(Records for locating described items)
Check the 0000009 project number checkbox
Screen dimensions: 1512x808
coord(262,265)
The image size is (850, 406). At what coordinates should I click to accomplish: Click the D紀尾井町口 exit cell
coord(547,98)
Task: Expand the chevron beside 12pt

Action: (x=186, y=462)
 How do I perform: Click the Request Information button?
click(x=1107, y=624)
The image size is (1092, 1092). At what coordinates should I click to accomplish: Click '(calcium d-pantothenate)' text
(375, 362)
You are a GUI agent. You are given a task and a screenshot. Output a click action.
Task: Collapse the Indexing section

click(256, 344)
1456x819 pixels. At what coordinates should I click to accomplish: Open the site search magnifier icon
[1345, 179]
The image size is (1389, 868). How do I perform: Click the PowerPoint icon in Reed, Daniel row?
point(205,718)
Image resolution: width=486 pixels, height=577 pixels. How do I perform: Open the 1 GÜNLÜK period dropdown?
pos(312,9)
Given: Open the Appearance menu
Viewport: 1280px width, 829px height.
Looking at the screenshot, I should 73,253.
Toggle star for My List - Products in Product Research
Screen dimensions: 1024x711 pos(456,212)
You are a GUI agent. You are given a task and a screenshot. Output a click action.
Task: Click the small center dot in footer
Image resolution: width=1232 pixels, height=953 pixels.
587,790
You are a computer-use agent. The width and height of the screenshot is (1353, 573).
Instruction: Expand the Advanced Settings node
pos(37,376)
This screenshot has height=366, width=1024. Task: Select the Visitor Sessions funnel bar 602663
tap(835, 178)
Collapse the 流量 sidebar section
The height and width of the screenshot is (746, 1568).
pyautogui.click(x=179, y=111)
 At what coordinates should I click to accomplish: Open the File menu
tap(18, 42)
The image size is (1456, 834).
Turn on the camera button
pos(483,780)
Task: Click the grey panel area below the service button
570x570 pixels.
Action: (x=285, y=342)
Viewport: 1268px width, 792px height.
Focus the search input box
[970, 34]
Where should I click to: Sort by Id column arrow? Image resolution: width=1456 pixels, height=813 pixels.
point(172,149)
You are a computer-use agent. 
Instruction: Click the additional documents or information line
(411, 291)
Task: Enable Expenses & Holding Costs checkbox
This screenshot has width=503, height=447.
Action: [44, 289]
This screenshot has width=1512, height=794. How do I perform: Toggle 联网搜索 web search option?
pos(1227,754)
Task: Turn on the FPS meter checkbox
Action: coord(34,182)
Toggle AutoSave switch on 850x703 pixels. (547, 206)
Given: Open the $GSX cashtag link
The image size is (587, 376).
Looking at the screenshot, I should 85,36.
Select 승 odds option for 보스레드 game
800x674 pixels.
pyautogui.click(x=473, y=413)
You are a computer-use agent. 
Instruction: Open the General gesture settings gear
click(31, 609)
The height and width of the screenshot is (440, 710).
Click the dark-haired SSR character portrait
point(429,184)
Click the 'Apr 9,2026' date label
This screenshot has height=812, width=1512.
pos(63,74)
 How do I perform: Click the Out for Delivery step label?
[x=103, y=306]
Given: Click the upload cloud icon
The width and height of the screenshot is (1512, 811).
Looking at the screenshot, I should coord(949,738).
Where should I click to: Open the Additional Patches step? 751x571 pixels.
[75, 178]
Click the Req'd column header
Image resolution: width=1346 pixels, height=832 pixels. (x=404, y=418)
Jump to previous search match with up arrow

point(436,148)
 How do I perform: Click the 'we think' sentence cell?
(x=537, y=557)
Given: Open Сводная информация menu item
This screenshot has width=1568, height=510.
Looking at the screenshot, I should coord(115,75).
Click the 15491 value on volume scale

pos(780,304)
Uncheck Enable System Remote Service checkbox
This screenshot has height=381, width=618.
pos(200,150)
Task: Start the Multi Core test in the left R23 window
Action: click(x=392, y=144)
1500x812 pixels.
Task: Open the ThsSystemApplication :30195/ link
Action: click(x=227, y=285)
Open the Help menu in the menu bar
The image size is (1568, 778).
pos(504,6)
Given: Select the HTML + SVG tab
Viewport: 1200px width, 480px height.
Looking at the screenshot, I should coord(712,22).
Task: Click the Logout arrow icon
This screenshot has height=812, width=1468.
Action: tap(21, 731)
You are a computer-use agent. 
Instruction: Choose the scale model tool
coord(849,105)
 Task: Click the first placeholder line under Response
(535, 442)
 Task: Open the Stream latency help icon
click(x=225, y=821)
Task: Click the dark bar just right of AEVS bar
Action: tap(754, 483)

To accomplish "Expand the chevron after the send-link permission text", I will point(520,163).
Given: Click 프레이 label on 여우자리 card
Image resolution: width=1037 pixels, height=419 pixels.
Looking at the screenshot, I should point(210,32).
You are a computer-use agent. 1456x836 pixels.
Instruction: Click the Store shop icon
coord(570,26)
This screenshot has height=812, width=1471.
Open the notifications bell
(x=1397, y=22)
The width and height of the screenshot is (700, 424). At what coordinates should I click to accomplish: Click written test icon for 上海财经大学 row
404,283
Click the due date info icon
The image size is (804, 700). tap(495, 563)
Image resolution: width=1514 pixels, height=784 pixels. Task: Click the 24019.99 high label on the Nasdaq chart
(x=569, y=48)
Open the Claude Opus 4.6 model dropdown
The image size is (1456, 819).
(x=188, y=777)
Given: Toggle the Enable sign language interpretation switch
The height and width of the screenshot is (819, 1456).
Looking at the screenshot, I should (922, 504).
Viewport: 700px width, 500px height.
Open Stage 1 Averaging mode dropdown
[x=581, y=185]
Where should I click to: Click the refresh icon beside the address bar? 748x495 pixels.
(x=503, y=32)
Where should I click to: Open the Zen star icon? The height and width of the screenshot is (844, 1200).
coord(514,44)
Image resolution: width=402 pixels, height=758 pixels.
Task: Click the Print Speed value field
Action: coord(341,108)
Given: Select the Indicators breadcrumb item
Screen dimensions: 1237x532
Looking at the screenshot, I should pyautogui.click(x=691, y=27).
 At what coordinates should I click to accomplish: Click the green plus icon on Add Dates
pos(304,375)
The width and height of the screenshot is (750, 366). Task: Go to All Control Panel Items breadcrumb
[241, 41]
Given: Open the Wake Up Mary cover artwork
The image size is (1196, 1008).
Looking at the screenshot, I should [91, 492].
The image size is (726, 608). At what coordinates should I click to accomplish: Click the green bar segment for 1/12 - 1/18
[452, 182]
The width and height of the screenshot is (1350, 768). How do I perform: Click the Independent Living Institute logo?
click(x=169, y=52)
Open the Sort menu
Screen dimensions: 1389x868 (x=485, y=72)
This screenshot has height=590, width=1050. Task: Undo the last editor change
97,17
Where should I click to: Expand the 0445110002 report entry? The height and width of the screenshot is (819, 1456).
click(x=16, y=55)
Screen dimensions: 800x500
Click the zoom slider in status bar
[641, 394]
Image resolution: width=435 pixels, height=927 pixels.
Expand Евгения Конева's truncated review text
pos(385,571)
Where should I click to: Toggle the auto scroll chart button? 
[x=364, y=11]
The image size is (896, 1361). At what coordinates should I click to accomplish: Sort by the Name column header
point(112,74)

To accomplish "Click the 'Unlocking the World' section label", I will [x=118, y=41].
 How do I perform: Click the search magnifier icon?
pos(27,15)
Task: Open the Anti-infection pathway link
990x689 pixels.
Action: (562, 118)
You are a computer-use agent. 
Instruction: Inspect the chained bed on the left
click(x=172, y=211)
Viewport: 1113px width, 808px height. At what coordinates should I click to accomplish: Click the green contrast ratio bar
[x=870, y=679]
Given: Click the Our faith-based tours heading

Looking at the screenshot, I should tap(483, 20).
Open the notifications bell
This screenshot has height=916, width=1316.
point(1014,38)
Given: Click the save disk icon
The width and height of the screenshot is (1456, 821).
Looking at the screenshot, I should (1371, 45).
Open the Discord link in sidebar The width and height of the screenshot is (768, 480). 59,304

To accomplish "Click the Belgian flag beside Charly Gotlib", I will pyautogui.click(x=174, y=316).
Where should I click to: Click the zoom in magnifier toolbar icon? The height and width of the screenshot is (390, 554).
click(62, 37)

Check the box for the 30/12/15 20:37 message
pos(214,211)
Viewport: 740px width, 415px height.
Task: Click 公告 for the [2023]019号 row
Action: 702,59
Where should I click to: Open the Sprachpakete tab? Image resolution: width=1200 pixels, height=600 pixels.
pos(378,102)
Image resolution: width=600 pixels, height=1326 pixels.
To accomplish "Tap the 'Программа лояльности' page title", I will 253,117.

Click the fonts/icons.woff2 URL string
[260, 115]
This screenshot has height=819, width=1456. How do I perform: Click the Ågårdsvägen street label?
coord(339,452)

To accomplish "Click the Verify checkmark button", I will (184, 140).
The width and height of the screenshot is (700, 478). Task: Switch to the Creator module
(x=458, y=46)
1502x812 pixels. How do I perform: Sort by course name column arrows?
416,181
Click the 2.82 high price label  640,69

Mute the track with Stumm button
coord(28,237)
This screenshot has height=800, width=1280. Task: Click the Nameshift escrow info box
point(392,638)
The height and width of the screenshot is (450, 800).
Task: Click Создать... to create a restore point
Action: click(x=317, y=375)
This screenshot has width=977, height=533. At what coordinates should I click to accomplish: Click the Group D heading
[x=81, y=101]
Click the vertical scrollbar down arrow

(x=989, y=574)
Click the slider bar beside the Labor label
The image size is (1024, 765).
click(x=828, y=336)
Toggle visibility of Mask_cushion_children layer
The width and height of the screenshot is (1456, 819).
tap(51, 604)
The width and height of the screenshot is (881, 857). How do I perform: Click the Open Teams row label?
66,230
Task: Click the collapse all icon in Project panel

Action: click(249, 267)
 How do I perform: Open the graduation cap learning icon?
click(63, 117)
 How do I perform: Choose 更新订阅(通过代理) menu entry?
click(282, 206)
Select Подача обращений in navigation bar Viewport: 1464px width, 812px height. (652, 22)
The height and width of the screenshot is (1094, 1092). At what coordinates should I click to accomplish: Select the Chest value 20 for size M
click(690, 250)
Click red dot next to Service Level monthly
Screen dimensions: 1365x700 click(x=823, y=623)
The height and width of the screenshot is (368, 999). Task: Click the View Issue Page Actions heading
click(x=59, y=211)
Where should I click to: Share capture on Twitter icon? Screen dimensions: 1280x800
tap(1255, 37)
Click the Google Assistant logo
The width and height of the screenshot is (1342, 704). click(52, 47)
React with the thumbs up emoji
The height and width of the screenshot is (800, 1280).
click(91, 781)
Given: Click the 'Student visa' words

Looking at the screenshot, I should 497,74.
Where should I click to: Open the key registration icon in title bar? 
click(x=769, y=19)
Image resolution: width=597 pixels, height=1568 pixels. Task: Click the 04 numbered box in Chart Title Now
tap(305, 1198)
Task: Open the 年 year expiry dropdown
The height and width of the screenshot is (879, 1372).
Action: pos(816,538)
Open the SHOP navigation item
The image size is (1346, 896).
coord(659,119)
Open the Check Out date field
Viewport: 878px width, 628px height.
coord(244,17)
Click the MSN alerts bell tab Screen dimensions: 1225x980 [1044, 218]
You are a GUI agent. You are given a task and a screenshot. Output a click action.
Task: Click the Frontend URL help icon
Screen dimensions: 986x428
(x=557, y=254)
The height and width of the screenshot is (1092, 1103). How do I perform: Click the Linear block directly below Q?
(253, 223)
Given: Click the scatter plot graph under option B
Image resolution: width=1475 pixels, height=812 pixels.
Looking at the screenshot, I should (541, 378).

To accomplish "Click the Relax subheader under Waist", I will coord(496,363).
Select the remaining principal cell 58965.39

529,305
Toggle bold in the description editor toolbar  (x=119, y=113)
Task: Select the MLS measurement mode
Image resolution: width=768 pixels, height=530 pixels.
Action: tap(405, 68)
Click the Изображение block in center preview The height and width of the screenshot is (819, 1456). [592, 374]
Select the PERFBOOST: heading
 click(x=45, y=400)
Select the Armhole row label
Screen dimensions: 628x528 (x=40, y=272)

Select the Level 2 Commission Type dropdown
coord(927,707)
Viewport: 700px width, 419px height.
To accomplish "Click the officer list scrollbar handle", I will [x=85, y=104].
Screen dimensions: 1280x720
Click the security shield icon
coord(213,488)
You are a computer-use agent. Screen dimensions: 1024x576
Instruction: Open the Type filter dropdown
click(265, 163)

■ The problem
Write out every line from the start of the records down through the line that contains "Screen dimensions: 1024x711 pos(456,212)", reproducing each one verbatim.

■ Task response
Check the 0000009 project number checkbox
Screen dimensions: 1512x808
coord(262,265)
The image size is (850, 406). At what coordinates should I click to accomplish: Click the D紀尾井町口 exit cell
coord(547,98)
Task: Expand the chevron beside 12pt

Action: (x=186, y=462)
 How do I perform: Click the Request Information button?
click(x=1107, y=624)
The image size is (1092, 1092). At what coordinates should I click to accomplish: Click '(calcium d-pantothenate)' text
(375, 362)
You are a GUI agent. You are given a task and a screenshot. Output a click action.
Task: Collapse the Indexing section

click(256, 344)
1456x819 pixels. At what coordinates should I click to accomplish: Open the site search magnifier icon
[1345, 179]
The image size is (1389, 868). How do I perform: Click the PowerPoint icon in Reed, Daniel row?
point(205,718)
Image resolution: width=486 pixels, height=577 pixels. How do I perform: Open the 1 GÜNLÜK period dropdown?
pos(312,9)
Given: Open the Appearance menu
Viewport: 1280px width, 829px height.
Looking at the screenshot, I should 73,253.
Toggle star for My List - Products in Product Research
Screen dimensions: 1024x711 pos(456,212)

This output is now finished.